REQUIRED WORK - Could you reproduce, word for word, everything below from the line containing "The height and width of the screenshot is (965, 1715)." down to the line containing "Viewport: 975px width, 727px height.", with both of those lines included and no others?

RECORDS SHOWN -
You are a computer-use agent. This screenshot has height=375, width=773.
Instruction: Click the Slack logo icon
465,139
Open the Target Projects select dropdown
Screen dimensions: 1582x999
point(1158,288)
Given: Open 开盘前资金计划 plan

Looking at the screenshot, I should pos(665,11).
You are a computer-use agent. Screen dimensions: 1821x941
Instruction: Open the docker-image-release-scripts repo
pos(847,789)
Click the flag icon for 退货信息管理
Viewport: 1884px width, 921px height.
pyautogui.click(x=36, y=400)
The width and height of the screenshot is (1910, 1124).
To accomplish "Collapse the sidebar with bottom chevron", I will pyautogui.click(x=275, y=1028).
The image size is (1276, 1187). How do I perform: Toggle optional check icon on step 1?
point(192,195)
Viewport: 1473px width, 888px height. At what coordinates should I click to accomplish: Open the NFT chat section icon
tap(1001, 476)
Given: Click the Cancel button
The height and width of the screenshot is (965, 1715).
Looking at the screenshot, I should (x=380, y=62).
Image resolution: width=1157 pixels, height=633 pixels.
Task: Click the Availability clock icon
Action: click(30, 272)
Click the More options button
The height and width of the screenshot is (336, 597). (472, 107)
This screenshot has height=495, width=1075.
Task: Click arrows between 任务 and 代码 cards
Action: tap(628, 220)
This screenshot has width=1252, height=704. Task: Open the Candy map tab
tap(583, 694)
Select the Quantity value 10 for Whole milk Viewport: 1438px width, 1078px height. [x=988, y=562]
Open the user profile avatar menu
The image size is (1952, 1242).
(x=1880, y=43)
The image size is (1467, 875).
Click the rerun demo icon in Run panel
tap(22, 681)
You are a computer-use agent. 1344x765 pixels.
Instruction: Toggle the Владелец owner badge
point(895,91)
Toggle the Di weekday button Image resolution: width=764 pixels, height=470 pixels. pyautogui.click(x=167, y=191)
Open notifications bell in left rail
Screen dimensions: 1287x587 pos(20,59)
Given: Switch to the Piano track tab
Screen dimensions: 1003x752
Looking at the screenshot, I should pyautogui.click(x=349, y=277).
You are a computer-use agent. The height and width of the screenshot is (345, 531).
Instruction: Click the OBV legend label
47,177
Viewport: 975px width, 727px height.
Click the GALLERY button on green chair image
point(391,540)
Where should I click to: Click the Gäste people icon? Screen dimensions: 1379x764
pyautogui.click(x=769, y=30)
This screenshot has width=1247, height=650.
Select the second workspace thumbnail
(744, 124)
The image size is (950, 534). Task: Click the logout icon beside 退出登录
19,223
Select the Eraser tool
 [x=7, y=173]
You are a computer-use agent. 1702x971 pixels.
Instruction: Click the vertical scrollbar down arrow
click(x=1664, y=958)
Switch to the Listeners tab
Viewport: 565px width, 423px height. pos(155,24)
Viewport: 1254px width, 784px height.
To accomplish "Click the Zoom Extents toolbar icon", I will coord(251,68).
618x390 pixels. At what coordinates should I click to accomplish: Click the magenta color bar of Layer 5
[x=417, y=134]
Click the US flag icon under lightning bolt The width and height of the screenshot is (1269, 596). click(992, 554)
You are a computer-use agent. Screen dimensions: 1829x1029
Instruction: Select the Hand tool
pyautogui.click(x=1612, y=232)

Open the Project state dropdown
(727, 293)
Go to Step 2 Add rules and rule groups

YOUR RESPONSE -
The height and width of the screenshot is (965, 1715).
Looking at the screenshot, I should (x=380, y=62).
Image resolution: width=1157 pixels, height=633 pixels.
Task: Click the Availability clock icon
Action: click(30, 272)
Click the More options button
The height and width of the screenshot is (336, 597). (472, 107)
This screenshot has height=495, width=1075.
Task: Click arrows between 任务 and 代码 cards
Action: tap(628, 220)
This screenshot has width=1252, height=704. Task: Open the Candy map tab
tap(583, 694)
Select the Quantity value 10 for Whole milk Viewport: 1438px width, 1078px height. [x=988, y=562]
Open the user profile avatar menu
The image size is (1952, 1242).
(x=1880, y=43)
The image size is (1467, 875).
Click the rerun demo icon in Run panel
tap(22, 681)
You are a computer-use agent. 1344x765 pixels.
Instruction: Toggle the Владелец owner badge
point(895,91)
Toggle the Di weekday button Image resolution: width=764 pixels, height=470 pixels. pyautogui.click(x=167, y=191)
Open notifications bell in left rail
Screen dimensions: 1287x587 pos(20,59)
Given: Switch to the Piano track tab
Screen dimensions: 1003x752
Looking at the screenshot, I should pyautogui.click(x=349, y=277).
You are a computer-use agent. The height and width of the screenshot is (345, 531).
Instruction: Click the OBV legend label
47,177
Viewport: 975px width, 727px height.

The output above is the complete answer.